The use of preinjection topical antibiotics is a matter of clinician preference, Dr. Spaide said, adding that there is no evidence suggesting that they decrease the rate of endophthalmitis.

In either case, the next step is to administer topical anesthetic. Some physicians depend on topical application alone, administering a few drops every minute or so. Patients are often able to tolerate the intravitreal injection without further anesthesia. Some doctors give a subconjunctival injection of lidocaine for patient comfort before the injection. Povidone-iodine is used to prep the eyelids and is administered into the eye itself. This is a very important step, he noted. In Dr. Spaide's practice, the preparation involves a single-dose bottle of povidone-iodine. The triamcinolone is drawn up from a new bottle of 1 ml of 40 mg/ml triamcinolone.

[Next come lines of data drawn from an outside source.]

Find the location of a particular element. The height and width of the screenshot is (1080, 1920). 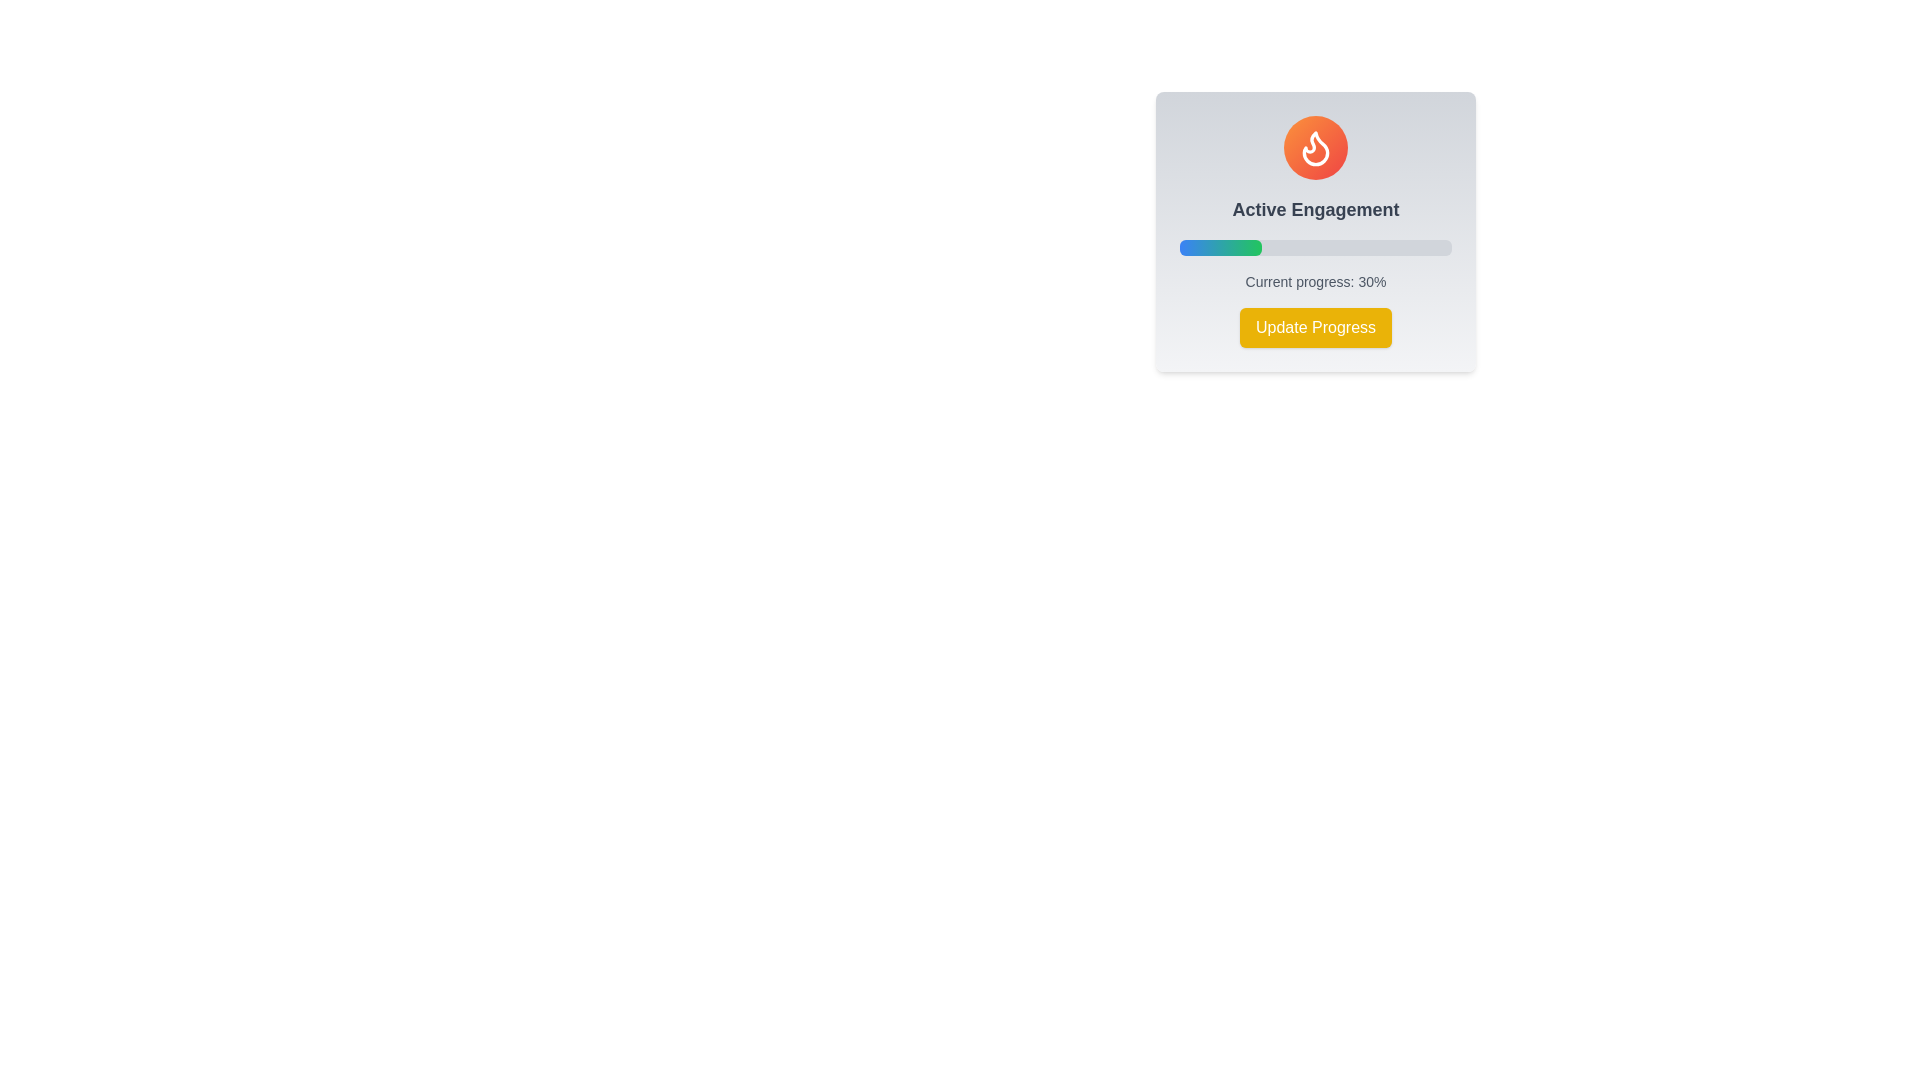

the flame icon by clicking on the associated elements in the module, such as the title 'Active Engagement' or the progress bar located below it is located at coordinates (1315, 146).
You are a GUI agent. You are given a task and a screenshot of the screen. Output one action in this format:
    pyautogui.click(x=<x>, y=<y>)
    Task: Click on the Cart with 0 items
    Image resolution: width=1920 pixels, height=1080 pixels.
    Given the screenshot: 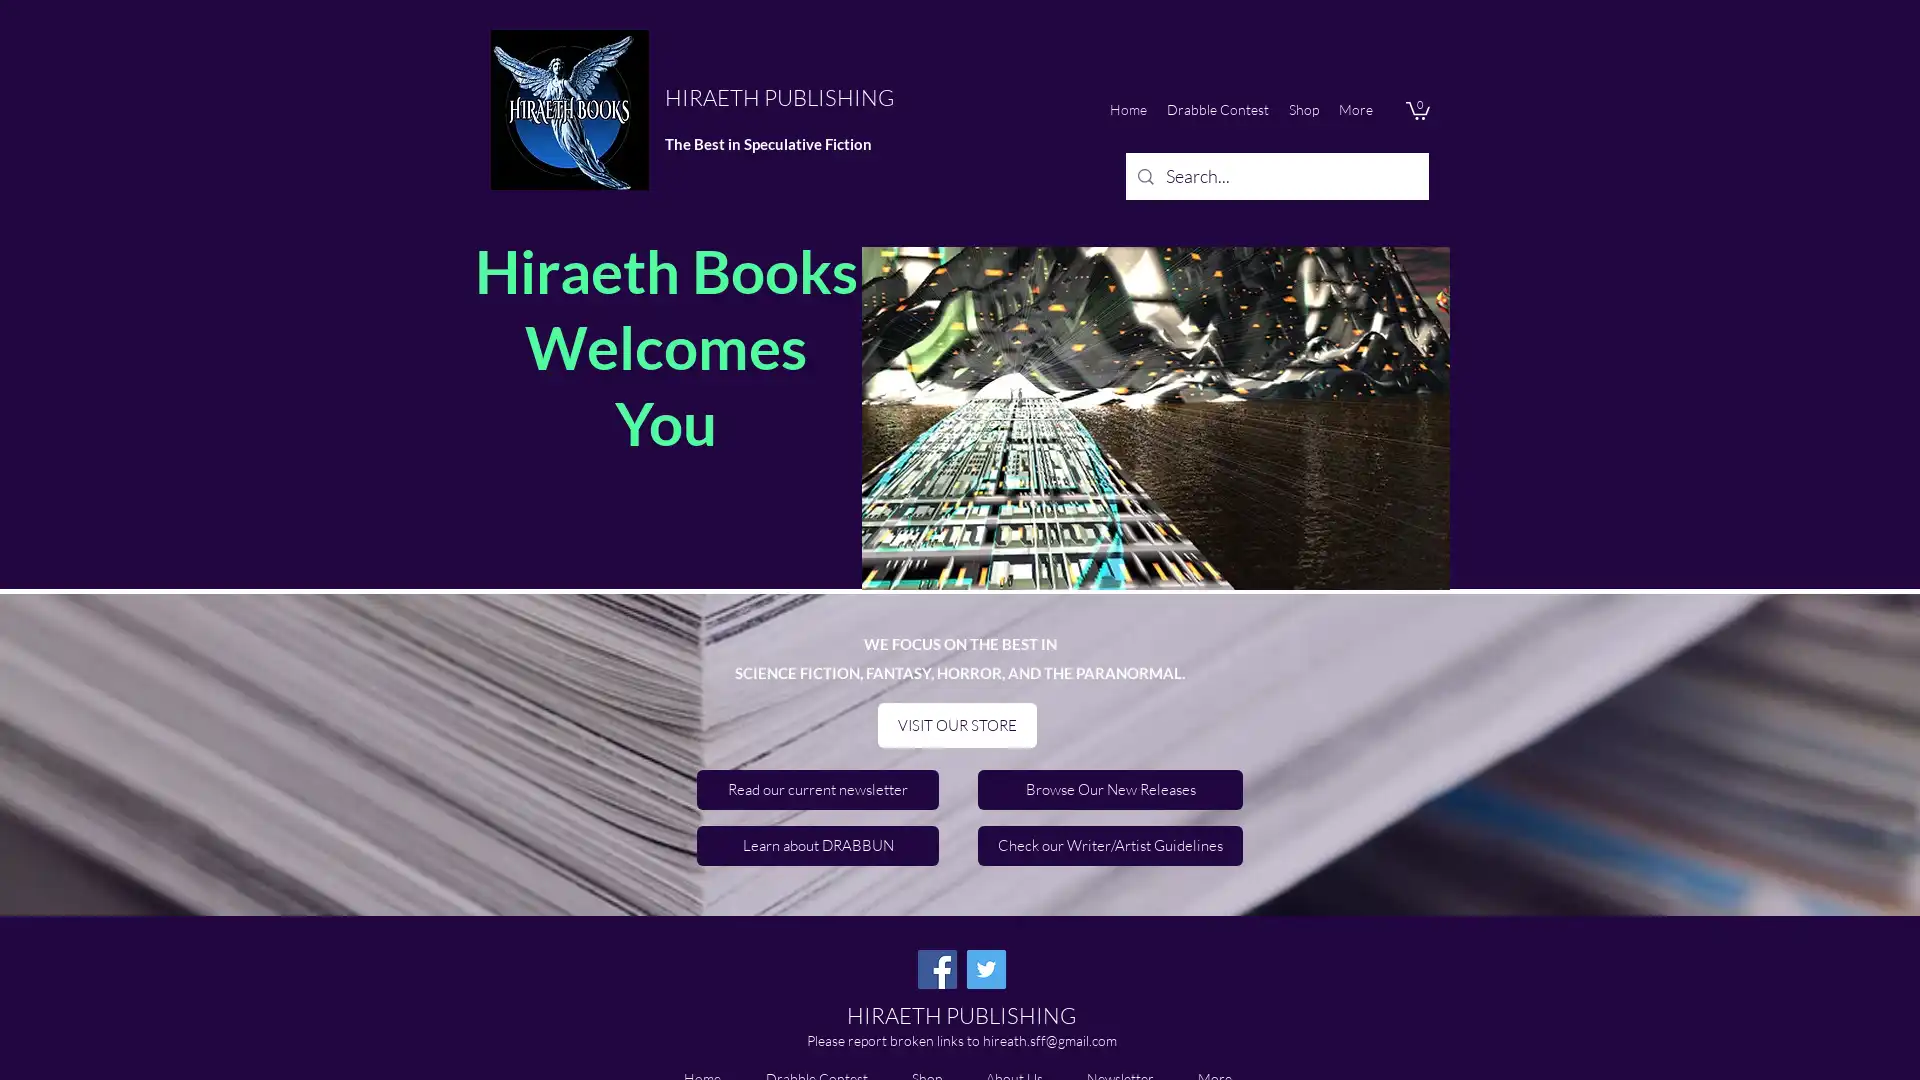 What is the action you would take?
    pyautogui.click(x=1416, y=110)
    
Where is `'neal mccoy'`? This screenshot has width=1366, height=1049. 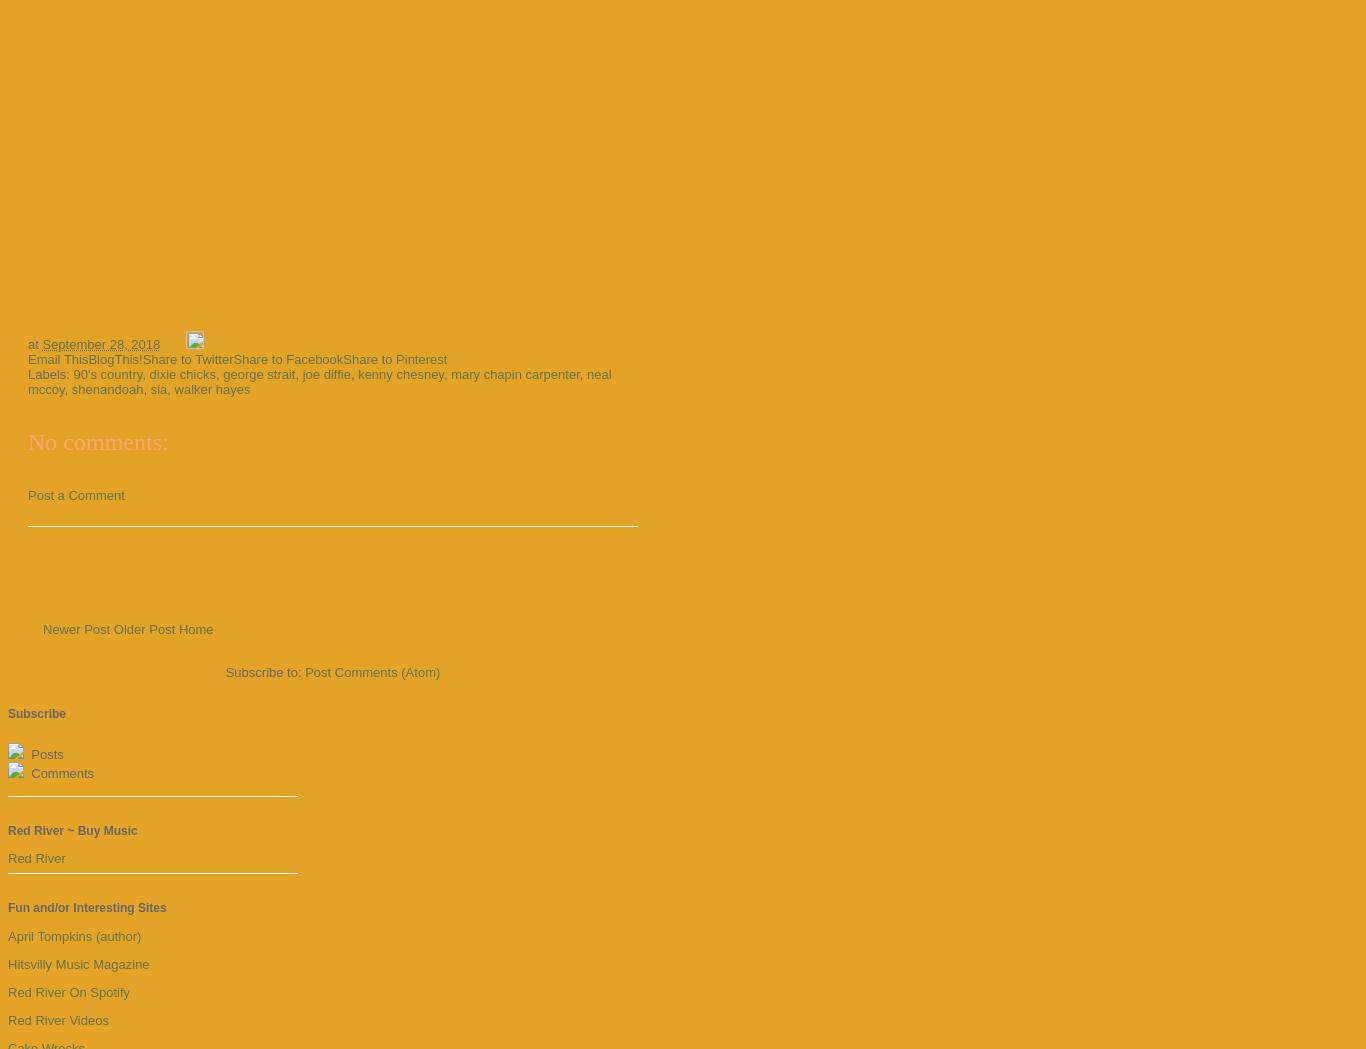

The intravitreal corticosteroid injection is administered with a 30-gauge needle attached to a 1-ml syringe with a Luer-Lok. The use of a Luer-Lok prevents the needle from popping off the end of the syringe. If no Luer-Lok-type syringe is available, a 27-gauge needle should be used.

"Once in a while, the drug may get stuck in the 30-gauge needle and you cannot give the injection. That never happens with a 27-gauge needle. But the disadvantage of a 27-gauge needle is that it is often a little bit painful for the patient," Dr. Spaide said. "If the 30-gauge needle does become occluded, gently pull back on the plunger, and this almost always allows the injection to be completed."

Most patients experience a rise in IOP following the injection. However, the increase is typically moderate and rarely requires paracentesis.

"If one just waits for a while, the pressure will come back down," Dr. Spaide said.